MATERIALS PROVIDED:
———

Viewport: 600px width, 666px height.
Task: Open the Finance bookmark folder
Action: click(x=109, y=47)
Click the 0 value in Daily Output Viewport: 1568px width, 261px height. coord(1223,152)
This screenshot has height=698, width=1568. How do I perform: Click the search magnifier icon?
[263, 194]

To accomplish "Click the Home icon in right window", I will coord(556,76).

———

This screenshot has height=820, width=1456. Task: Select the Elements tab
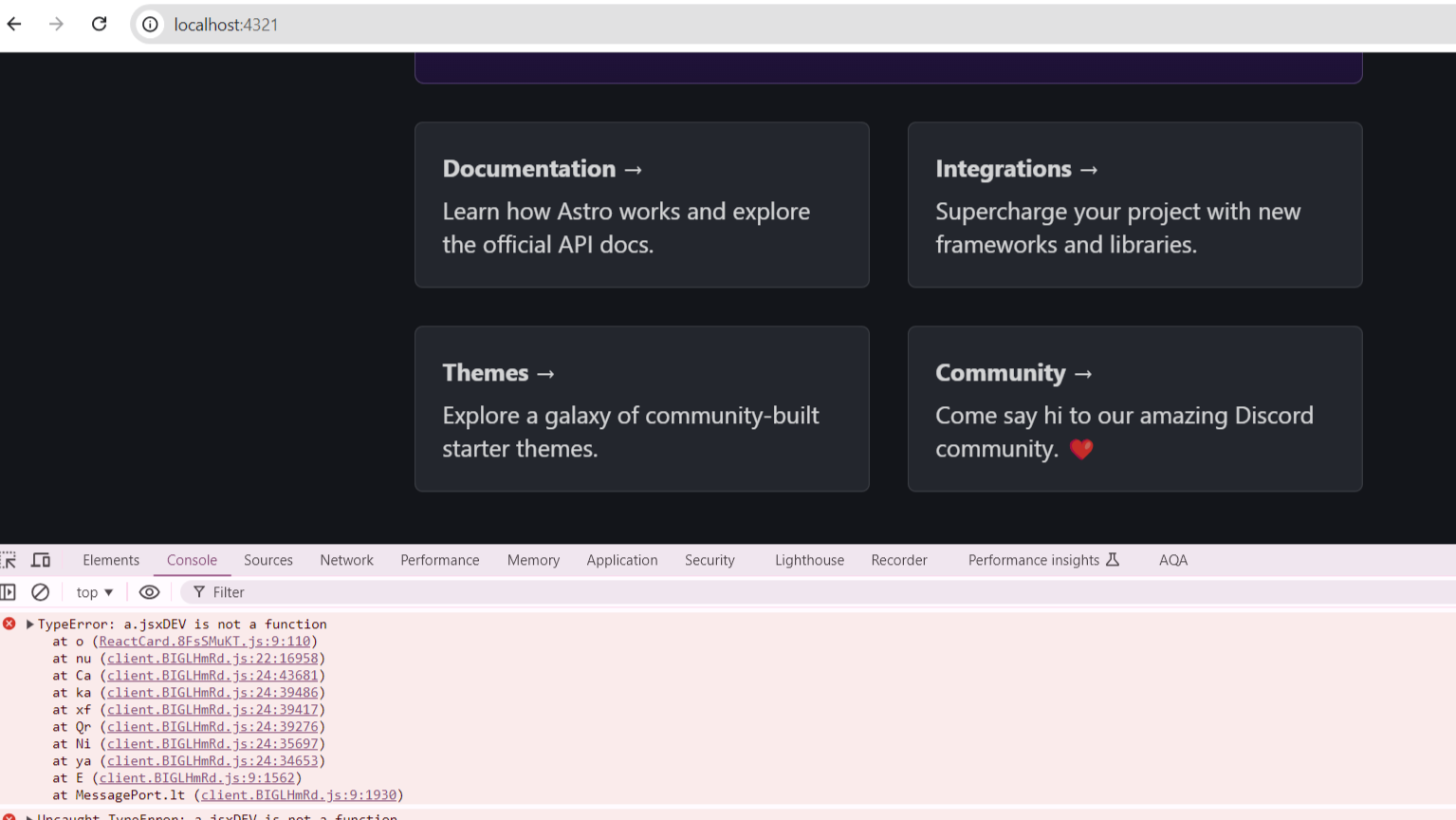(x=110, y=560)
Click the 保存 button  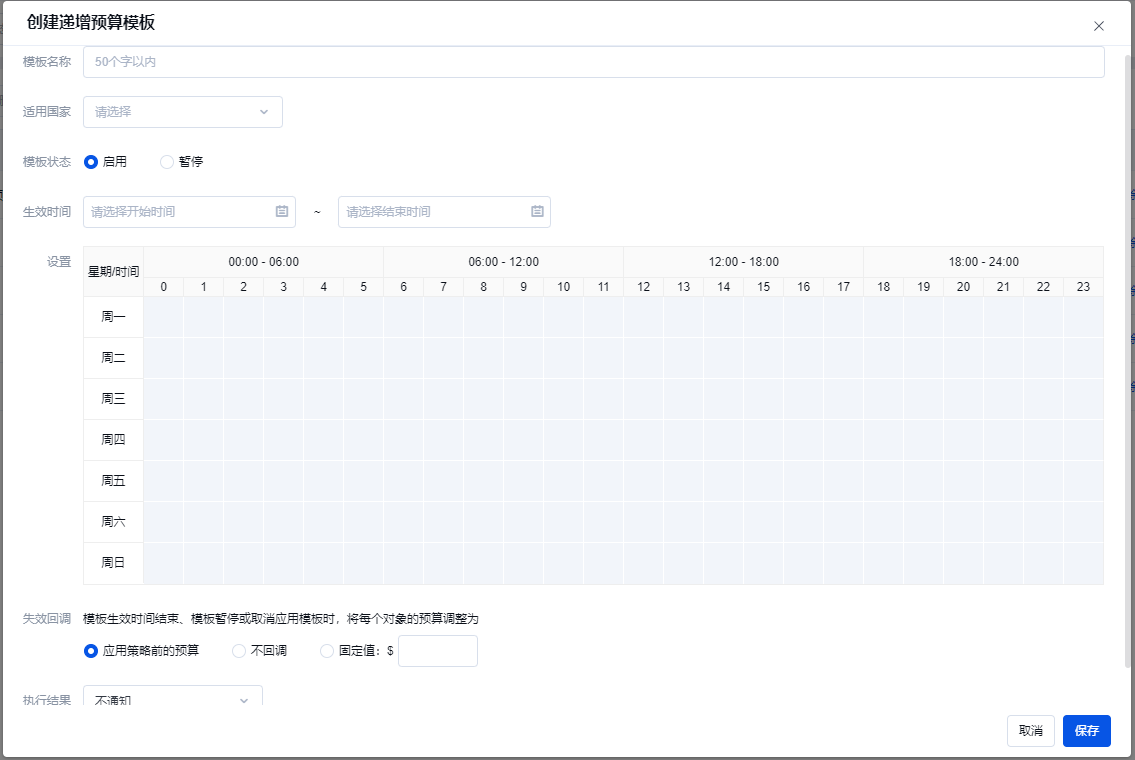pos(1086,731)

———

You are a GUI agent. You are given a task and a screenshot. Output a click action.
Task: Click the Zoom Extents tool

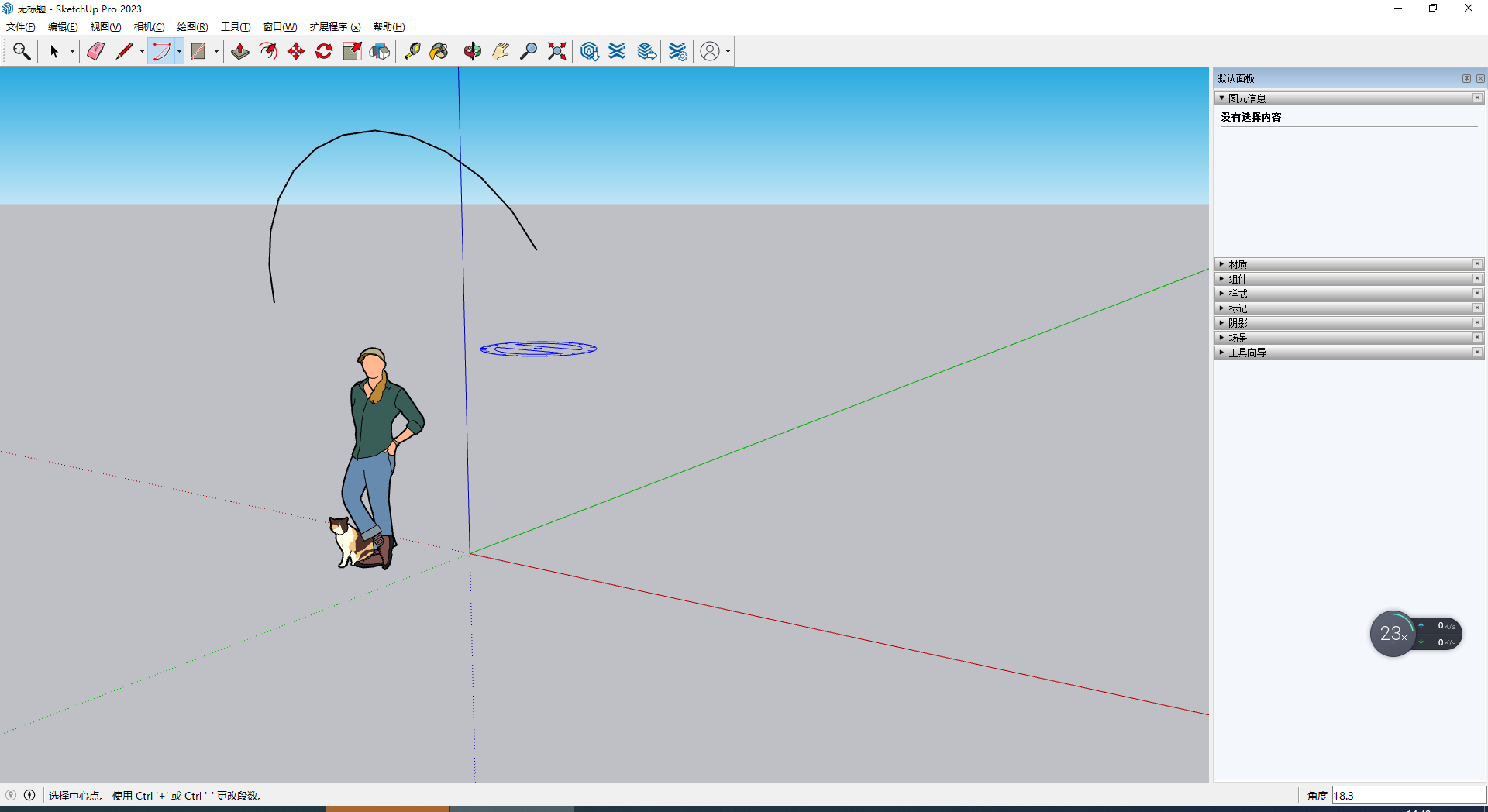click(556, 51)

———

ABOUT THIS EXERCISE:
Make a copy of each line in the records above that has the word "coord".

EXERCISE RESPONSE:
Click the 0 value in Daily Output Viewport: 1568px width, 261px height. coord(1223,152)
To accomplish "Click the Home icon in right window", I will coord(556,76).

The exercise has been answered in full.